Doug and Lynda Tatum applied to the Pickens County Board of Commissioners for a conditional use permit for a 75–acre parcel near Jasper, Georgia. The application was referred to
the Pickens County Planning Commission for a hearing. Following the publication of notice, the Planning Commission held a hearing in October 2015, at which several neighbors appeared and objected to the application. Despite these objections, the Planning Commission
recommended that the application be approved, and in January 2016, the Board approved it. Some of the neighbors filed a petition for judicial review, asserting that they were denied a meaningful opportunity to be heard on the application. Specifically, the
neighbors complained that the Board failed to give notice as required by the Zoning Procedures Law (“ZPL”) of the January 2016 meeting at which it approved the application. The neighbors filed a motion for summary judgment, which the superior court denied,
holding that the notice of the October 2015 hearing was enough to satisfy the ZPL. The neighbors appealed, and the Court of Appeals affirmed the superior court’s holding.

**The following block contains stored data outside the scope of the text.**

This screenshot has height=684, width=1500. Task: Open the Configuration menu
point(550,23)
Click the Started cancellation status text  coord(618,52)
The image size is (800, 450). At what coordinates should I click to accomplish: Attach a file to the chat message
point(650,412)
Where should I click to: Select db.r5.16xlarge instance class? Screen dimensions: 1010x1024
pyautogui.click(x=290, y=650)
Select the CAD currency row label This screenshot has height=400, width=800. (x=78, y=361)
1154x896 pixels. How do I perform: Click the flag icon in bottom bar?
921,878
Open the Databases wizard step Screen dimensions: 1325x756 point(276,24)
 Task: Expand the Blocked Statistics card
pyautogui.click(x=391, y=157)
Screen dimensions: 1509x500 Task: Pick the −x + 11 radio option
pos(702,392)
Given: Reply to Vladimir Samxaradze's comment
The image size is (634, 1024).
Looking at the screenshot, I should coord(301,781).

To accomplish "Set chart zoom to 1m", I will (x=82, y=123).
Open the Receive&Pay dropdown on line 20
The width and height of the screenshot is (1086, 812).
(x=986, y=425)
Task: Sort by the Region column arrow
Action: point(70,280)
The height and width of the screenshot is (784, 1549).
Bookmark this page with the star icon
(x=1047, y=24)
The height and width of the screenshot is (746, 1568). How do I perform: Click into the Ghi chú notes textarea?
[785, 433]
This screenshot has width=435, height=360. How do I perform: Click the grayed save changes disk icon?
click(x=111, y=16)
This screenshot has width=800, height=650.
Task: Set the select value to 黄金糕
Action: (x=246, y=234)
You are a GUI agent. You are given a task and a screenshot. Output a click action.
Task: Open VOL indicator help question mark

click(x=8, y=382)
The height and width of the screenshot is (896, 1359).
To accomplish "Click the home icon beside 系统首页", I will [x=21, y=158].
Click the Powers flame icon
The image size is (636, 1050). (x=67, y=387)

On appeal, the court found that the Planning Commission had no authority to make a final zoning decision, and it could only make recommendations to the Board. Additionally, the
only record of that hearing was a one-page memorandum to the Board from the county director of public relations, which was prepared nearly a month after the hearing and only disclosed that the Planning Commission had heard “testimony from the applicant and
considerable objections from the surrounding neighborhood in attendance.” Moreover, the memorandum failed to disclose even the general nature of those “considerable objections,” and, therefore, the court found that the memorandum could not have informed the
Board in a meaningful way of what happened at the hearing. Accordingly, the court held that the hearing before the Planning Commission did not afford interested citizens a meaningful opportunity to be heard by the Board on the application for a conditional
use permit. The October 2015 hearing therefore did not satisfy the notice-and-hearing requirements of the ZPL, and the court therefore reversed the superior court’s holding.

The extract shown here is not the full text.